In pursuit of these goals, we commit to the following steps through 2024:
1. Developing and implementing technology to mitigate risks related to Deceptive AI Election content by:
a. Supporting the development of technological innovations to mitigate risks arising from Deceptive AI Election Content by identifying realistic AI-generated images and/or certifying the authenticity of content and its origin, with the understanding that all such solutions have limitations. This work could include but is not limited to developing classifiers or robust provenance methods like watermarking or signed metadata (e.g. the standard developed by C2PA or SynthID watermarking).
b. Continuing to invest in advancing new provenance technology innovations for audio video, and images.
c. Working toward attaching machine-readable information, as appropriate, to realistic AI-generated audio, video, and image content that is generated by users with models in scope of this accord.
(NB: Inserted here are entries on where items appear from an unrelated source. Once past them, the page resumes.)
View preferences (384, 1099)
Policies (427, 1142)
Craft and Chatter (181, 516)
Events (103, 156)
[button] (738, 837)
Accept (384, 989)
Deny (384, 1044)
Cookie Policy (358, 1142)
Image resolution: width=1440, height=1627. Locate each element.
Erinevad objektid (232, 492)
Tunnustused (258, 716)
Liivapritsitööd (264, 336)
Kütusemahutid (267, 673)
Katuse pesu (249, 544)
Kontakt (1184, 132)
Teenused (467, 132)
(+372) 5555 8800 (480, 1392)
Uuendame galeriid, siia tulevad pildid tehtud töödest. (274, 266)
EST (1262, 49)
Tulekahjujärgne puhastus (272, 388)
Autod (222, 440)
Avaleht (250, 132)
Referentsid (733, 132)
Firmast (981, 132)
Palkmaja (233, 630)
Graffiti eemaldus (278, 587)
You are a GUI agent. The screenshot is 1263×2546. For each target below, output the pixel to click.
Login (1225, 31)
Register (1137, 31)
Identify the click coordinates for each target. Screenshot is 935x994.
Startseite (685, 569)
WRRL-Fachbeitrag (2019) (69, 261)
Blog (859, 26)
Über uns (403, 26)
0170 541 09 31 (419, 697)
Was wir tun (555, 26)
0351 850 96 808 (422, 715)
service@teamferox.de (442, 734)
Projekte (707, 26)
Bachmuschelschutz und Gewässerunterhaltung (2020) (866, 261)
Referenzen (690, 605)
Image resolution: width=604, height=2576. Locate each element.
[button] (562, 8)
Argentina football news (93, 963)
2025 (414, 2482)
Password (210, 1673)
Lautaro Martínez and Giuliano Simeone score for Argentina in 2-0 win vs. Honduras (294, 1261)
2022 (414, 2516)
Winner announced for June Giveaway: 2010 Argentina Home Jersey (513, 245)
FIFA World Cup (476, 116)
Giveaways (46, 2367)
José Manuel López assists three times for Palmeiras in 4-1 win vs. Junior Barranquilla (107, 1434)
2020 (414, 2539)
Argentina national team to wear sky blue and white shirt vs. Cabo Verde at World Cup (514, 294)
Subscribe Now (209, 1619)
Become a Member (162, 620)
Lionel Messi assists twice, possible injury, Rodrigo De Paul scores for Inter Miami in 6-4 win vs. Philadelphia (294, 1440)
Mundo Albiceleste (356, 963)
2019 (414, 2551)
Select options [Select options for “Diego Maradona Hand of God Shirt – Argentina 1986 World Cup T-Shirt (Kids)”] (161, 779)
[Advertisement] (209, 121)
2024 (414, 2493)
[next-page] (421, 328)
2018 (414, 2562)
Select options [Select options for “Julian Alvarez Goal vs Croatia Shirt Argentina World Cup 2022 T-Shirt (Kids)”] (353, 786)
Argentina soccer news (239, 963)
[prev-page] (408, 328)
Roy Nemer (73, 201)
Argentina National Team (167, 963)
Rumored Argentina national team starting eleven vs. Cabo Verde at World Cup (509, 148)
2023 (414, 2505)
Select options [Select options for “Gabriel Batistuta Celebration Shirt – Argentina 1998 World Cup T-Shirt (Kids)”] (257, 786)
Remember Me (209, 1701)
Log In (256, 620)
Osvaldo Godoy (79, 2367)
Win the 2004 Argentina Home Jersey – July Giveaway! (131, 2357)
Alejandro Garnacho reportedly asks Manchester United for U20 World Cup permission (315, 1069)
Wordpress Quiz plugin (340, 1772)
2. Assessing models in scope of this accord to understand the risks they may present regarding Deceptive AI Election Content so we may better understand vectors for abuse in furtherance of improving our controls against this abuse.
3. Seeking to detect the distribution of Deceptive AI election content hosted on our online distribution platforms where such content is intended for public distribution and could be mistaken as real. This might include using detection technology, ingesting open standards-based identifiers created by AI-producing companies or using content moderation services, enabling creators to disclose their use of AI when they upload content, and/or providing pathways for the public to report suspected Deceptive AI Election Content.
4. Seeking to appropriately address Deceptive AI Election Content we detect that is hosted on our online distribution platforms and intended for public distribution, in a manner consistent with principles of free expression and safety. This may include—but is not limited to—adopting and publishing policies and working to provide contextual information on realistic AI-generated audio, video, or image content where we can detect it so it is clear it has been AI-generated or manipulated.
In considering actions, operators of online platform services will pay attention to context and in particular to safeguarding educational, documentary, artistic, satirical, and political expression.
5. Fostering cross-industry resilience to Deceptive AI Election Content by sharing best practices and exploring pathways to share best-in-class tools and/or technical signals about Deceptive AI Election Content in response to incidents.
6. Providing transparency to the public regarding how we address Deceptive AI Election Content—for instance, by publishing the policies that explain how we will address such content, providing updates on provenance research, or informing the public about other actions taken in line with these commitments.
7. Continuing to engage with a diverse set of global civil society organizations, academics, and other relevant subject matter experts through established channels or events, in order to inform the companies’ understanding of the global risk landscape as part of the independent development of their technologies, tools, and initiatives described in this accord.
8. Supporting efforts to foster public awareness and all-of-society resilience regarding Deceptive AI Election Content—for instance by means of education campaigns regarding the risks created for the public and ways citizens can learn about these risks to better protect themselves from being manipulated or deceived by this content; via tools, interfaces, or procedures that can provide users useful context about the content than see online; by developing and releasing open source tools to support others who try to mitigate these risks; or by otherwise supporting the work of organizations and communities engaging in responding to these risks.